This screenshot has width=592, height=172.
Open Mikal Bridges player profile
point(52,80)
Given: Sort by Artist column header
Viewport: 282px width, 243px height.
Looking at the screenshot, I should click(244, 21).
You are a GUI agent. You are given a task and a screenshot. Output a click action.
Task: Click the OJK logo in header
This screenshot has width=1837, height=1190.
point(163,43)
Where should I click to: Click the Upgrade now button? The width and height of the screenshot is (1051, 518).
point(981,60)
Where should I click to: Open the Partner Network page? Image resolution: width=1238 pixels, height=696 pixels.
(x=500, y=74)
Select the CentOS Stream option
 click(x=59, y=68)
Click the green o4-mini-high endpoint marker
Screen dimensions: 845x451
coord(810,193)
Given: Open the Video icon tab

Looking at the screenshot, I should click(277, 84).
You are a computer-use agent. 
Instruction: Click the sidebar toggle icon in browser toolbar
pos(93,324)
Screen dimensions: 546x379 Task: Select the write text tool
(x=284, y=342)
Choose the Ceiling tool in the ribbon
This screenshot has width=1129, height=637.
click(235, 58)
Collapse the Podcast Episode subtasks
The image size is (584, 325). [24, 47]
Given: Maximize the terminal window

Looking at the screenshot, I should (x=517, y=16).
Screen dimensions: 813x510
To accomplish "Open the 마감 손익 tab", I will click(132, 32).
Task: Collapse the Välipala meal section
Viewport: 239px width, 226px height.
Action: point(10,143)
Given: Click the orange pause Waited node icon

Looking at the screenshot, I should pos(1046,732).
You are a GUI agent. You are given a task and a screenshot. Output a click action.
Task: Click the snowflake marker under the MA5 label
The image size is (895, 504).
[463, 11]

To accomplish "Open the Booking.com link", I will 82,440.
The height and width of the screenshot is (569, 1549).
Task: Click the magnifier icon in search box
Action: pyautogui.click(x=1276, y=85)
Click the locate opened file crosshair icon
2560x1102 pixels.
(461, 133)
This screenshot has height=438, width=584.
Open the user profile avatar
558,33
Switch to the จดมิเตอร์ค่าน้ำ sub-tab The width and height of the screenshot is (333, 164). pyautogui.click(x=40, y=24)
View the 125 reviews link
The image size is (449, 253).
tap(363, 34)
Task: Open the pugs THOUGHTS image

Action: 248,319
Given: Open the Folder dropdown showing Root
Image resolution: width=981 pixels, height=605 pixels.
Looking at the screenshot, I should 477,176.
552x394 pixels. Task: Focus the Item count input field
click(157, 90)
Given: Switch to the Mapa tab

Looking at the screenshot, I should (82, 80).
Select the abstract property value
==================================================
§ **Goal**
Find each line in the rows above that contains the string "dimensions" and copy those lines.

§ **Result**
Screen dimensions: 845x451
Screen dimensions: 546x379 Task: Select the write text tool
Screen dimensions: 813x510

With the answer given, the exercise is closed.